=== Begin Enclosure ===

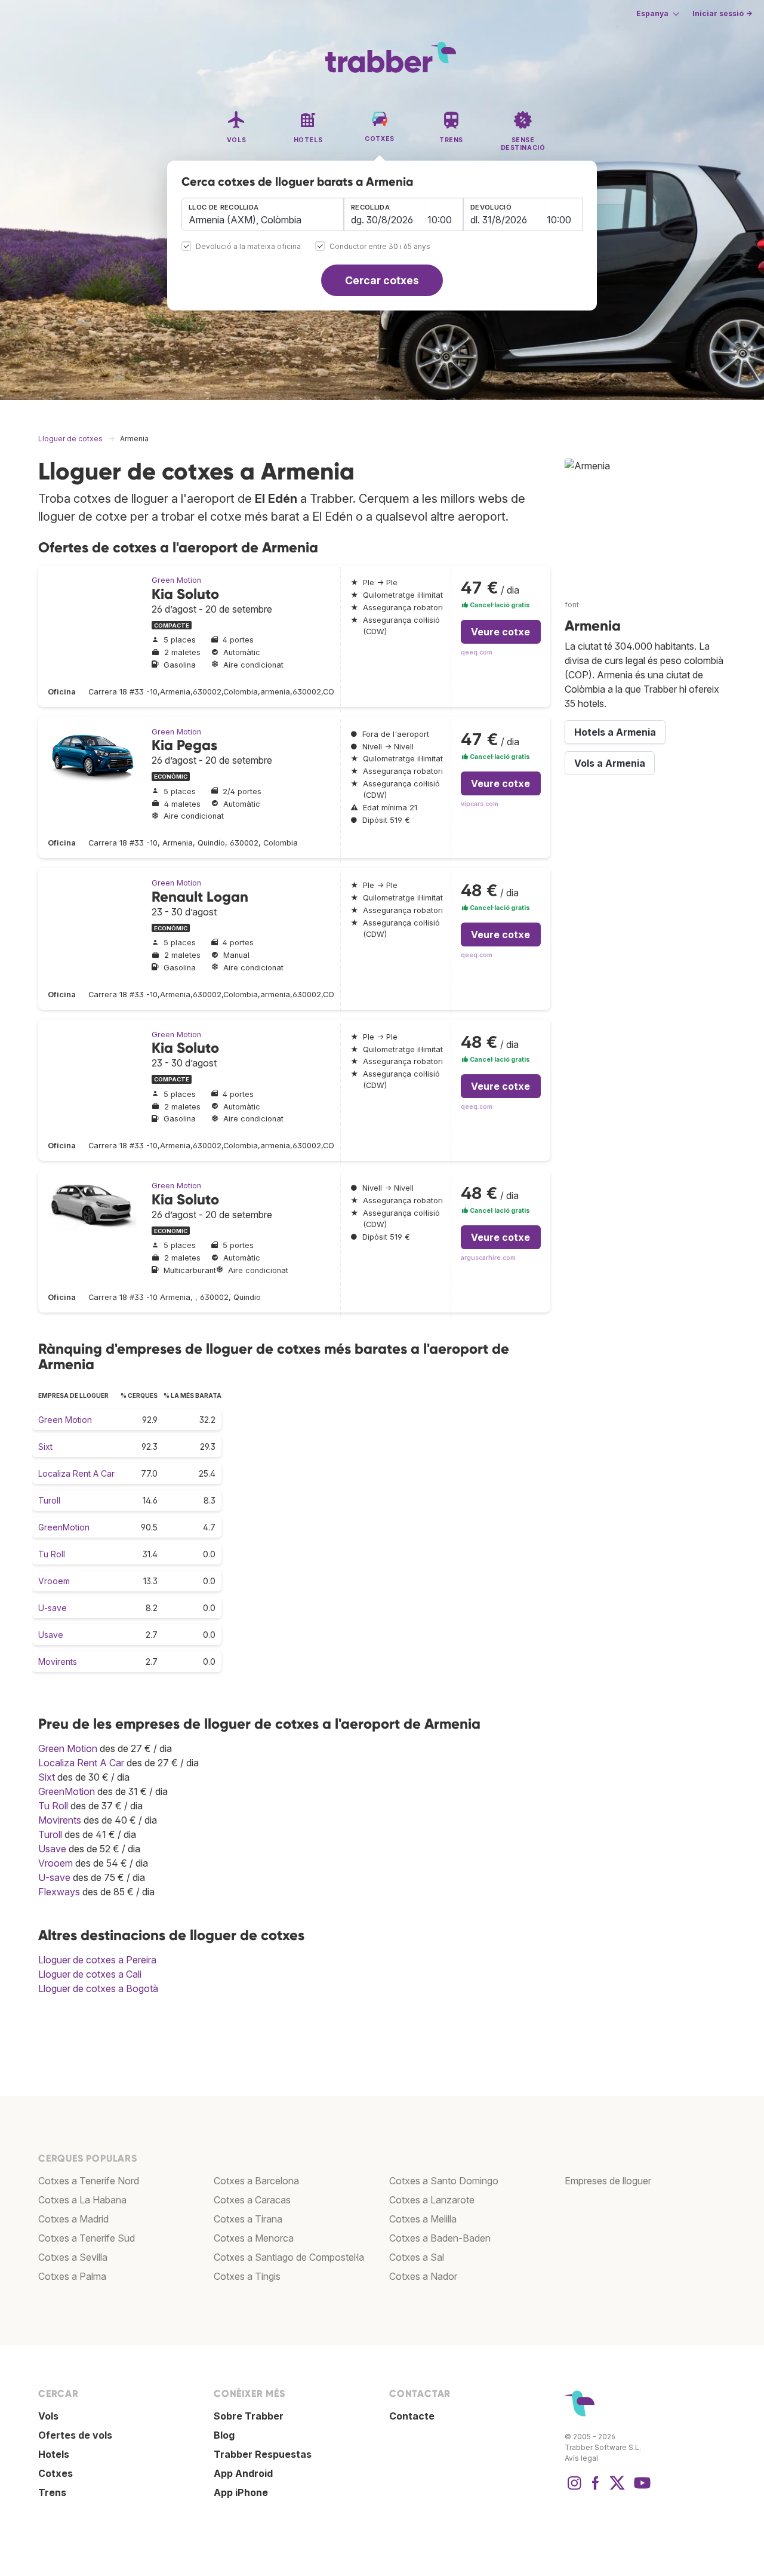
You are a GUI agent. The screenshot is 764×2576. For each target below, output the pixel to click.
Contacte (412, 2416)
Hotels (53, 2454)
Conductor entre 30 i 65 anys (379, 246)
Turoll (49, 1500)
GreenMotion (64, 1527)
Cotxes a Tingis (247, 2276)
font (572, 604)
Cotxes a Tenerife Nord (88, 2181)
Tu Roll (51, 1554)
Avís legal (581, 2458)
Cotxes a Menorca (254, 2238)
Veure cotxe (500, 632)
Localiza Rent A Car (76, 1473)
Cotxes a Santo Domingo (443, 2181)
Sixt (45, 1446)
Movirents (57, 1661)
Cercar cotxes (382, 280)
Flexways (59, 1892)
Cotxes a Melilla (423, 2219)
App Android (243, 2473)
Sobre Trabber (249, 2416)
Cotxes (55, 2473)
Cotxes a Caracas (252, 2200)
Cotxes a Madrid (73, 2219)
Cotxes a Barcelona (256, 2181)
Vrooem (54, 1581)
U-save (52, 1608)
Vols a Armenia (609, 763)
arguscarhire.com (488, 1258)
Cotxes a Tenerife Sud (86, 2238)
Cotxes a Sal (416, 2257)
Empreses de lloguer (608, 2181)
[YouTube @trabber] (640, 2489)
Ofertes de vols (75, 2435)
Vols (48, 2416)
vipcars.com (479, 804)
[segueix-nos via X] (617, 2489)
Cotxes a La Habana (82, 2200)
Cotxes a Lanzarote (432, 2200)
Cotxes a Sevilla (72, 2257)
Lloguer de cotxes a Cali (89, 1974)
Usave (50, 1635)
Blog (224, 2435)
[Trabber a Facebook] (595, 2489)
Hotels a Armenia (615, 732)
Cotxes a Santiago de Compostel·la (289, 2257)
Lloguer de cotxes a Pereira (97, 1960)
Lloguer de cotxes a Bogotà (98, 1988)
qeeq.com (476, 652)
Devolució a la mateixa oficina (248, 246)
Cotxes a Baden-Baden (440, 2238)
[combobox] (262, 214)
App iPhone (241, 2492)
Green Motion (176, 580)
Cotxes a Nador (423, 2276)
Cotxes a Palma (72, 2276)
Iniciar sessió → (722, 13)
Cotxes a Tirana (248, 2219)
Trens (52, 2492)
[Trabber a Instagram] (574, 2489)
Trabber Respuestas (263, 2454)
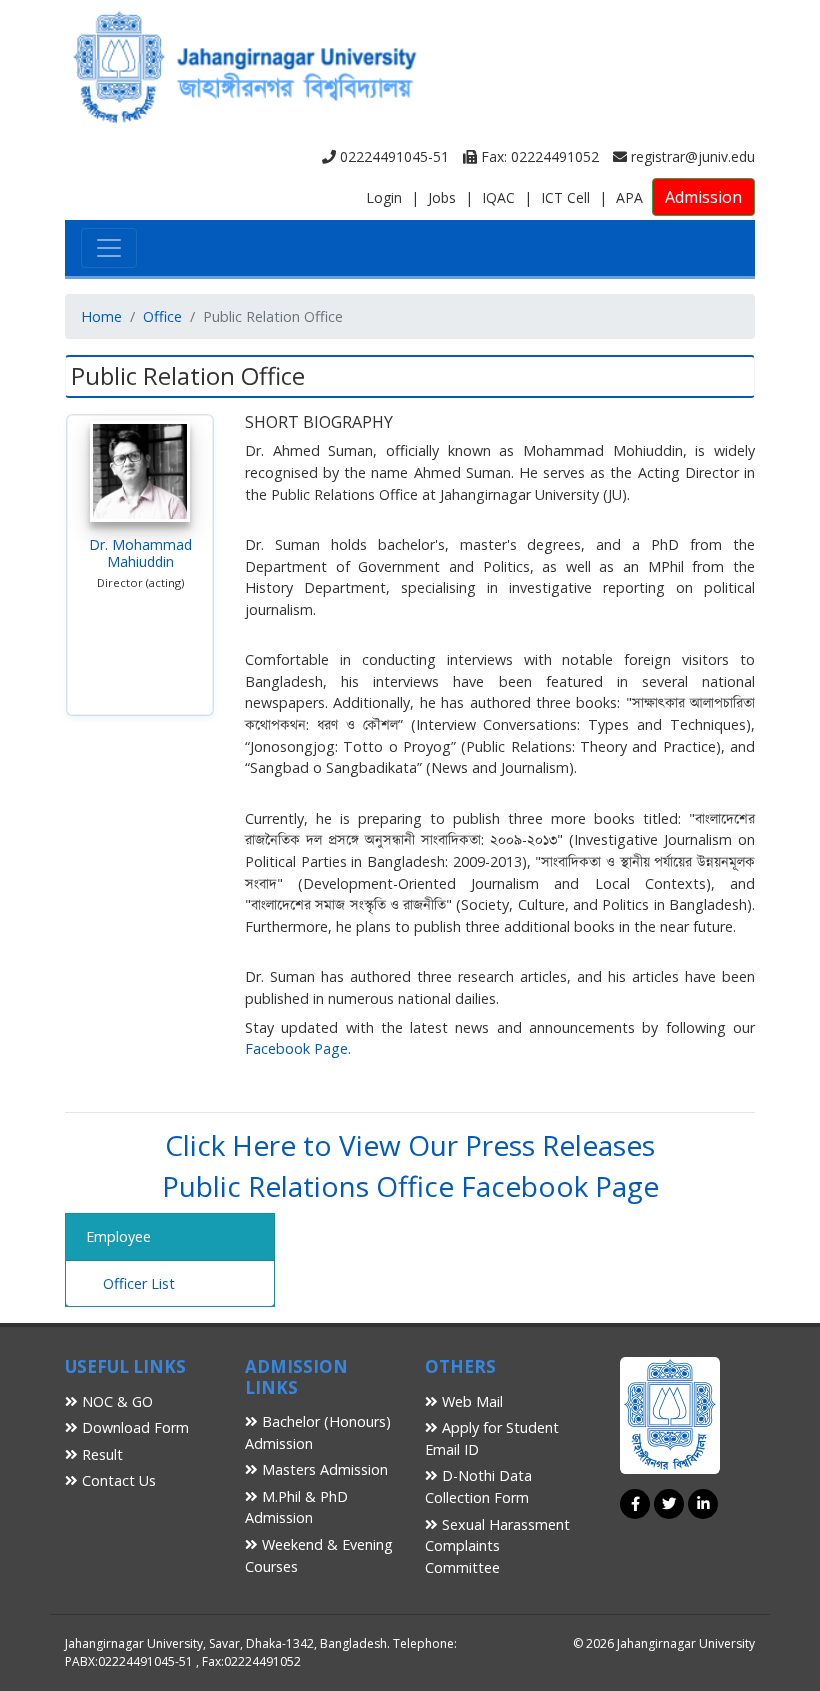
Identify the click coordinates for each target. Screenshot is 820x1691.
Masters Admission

=== End Enclosure ===
=== Begin Enclosure ===

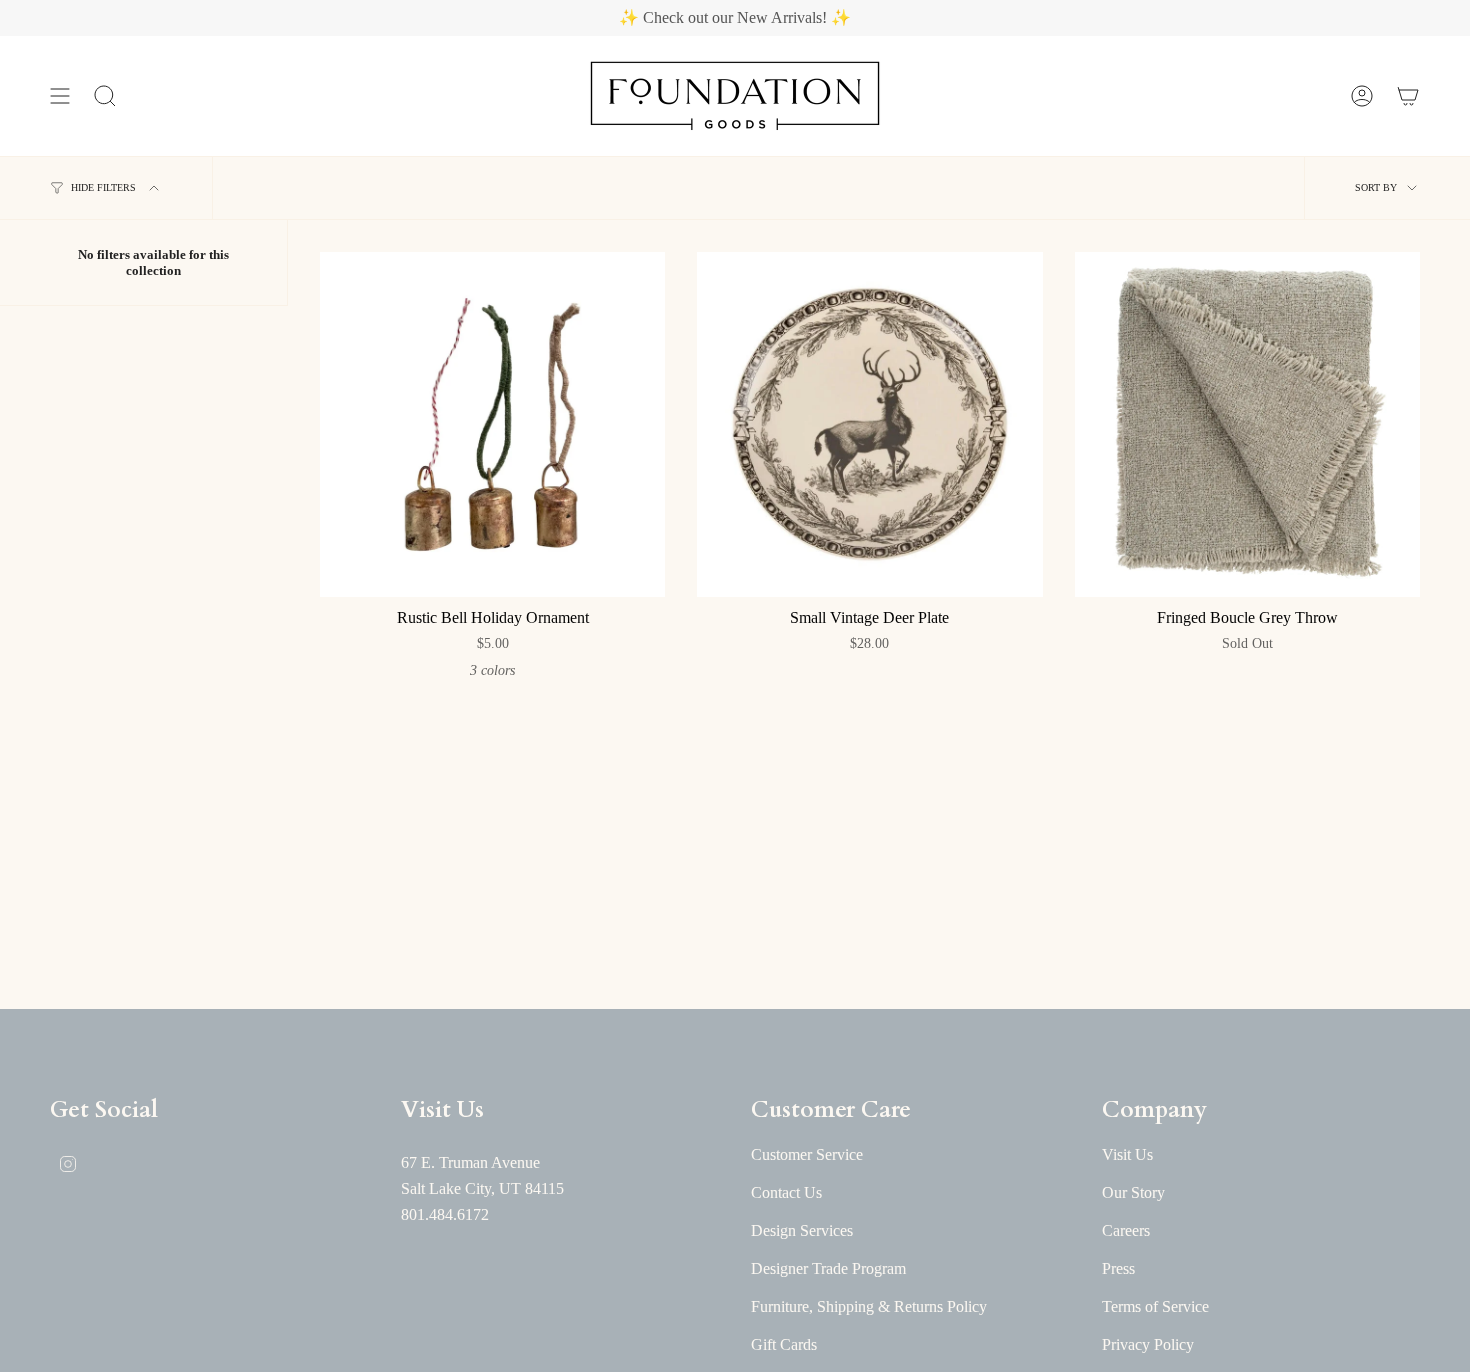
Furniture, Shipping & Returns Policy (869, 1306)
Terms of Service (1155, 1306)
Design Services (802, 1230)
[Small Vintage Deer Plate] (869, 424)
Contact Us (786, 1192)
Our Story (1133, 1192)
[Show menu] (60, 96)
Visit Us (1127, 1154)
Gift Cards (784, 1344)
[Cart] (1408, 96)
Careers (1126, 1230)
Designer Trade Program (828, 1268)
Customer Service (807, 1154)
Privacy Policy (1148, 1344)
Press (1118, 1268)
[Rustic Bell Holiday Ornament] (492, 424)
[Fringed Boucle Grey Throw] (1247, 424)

=== End Enclosure ===

→ **Brief**
Restate word for word the lines of the data above, starting at the line containing "Terms of Service (1155, 1306)" and ending at the line containing "[Fringed Boucle Grey Throw] (1247, 424)", both included, and nothing more.

→ **Response area**
Terms of Service (1155, 1306)
Design Services (802, 1230)
[Small Vintage Deer Plate] (869, 424)
Contact Us (786, 1192)
Our Story (1133, 1192)
[Show menu] (60, 96)
Visit Us (1127, 1154)
Gift Cards (784, 1344)
[Cart] (1408, 96)
Careers (1126, 1230)
Designer Trade Program (828, 1268)
Customer Service (807, 1154)
Privacy Policy (1148, 1344)
Press (1118, 1268)
[Rustic Bell Holiday Ornament] (492, 424)
[Fringed Boucle Grey Throw] (1247, 424)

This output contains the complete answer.